Data items ▸
※

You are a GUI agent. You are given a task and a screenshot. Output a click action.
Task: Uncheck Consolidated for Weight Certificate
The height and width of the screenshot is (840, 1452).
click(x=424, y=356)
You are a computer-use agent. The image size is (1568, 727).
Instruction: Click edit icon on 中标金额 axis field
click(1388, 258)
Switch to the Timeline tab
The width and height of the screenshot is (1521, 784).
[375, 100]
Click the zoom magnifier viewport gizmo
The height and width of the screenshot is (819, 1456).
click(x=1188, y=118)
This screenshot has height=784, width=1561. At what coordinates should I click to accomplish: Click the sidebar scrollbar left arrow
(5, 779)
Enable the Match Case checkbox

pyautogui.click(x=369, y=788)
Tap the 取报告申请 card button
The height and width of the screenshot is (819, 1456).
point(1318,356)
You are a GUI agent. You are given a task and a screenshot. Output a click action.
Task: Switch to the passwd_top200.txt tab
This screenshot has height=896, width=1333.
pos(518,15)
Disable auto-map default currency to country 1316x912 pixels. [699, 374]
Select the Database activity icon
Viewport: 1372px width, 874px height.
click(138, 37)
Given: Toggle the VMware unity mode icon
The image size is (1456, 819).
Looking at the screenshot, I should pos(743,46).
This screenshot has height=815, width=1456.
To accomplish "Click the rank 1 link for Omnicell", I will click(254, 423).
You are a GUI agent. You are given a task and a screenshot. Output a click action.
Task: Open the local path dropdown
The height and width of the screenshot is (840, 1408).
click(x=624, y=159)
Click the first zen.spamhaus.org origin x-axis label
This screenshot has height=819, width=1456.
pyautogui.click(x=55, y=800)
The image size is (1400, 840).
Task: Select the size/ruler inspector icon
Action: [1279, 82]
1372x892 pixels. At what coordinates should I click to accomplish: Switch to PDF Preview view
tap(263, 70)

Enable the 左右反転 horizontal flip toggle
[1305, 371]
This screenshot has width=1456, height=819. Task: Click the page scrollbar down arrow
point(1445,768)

※

HOW TO COMPLETE THIS TASK ▸
Repeat all the entries above without altering anything.

REPLY TO THE TASK ▸
You are a GUI agent. You are given a task and a screenshot. Output a click action.
Task: Uncheck Consolidated for Weight Certificate
The height and width of the screenshot is (840, 1452).
click(x=424, y=356)
You are a computer-use agent. The image size is (1568, 727).
Instruction: Click edit icon on 中标金额 axis field
click(1388, 258)
Switch to the Timeline tab
The width and height of the screenshot is (1521, 784).
[375, 100]
Click the zoom magnifier viewport gizmo
The height and width of the screenshot is (819, 1456).
click(x=1188, y=118)
This screenshot has height=784, width=1561. At what coordinates should I click to accomplish: Click the sidebar scrollbar left arrow
(5, 779)
Enable the Match Case checkbox

pyautogui.click(x=369, y=788)
Tap the 取报告申请 card button
The height and width of the screenshot is (819, 1456).
point(1318,356)
You are a GUI agent. You are given a task and a screenshot. Output a click action.
Task: Switch to the passwd_top200.txt tab
This screenshot has height=896, width=1333.
pos(518,15)
Disable auto-map default currency to country 1316x912 pixels. [699, 374]
Select the Database activity icon
Viewport: 1372px width, 874px height.
click(138, 37)
Given: Toggle the VMware unity mode icon
The image size is (1456, 819).
Looking at the screenshot, I should pos(743,46).
This screenshot has height=815, width=1456.
To accomplish "Click the rank 1 link for Omnicell", I will click(254, 423).
You are a GUI agent. You are given a task and a screenshot. Output a click action.
Task: Open the local path dropdown
The height and width of the screenshot is (840, 1408).
click(x=624, y=159)
Click the first zen.spamhaus.org origin x-axis label
This screenshot has height=819, width=1456.
pyautogui.click(x=55, y=800)
The image size is (1400, 840).
Task: Select the size/ruler inspector icon
Action: [1279, 82]
1372x892 pixels. At what coordinates should I click to accomplish: Switch to PDF Preview view
tap(263, 70)

Enable the 左右反転 horizontal flip toggle
[1305, 371]
This screenshot has width=1456, height=819. Task: Click the page scrollbar down arrow
point(1445,768)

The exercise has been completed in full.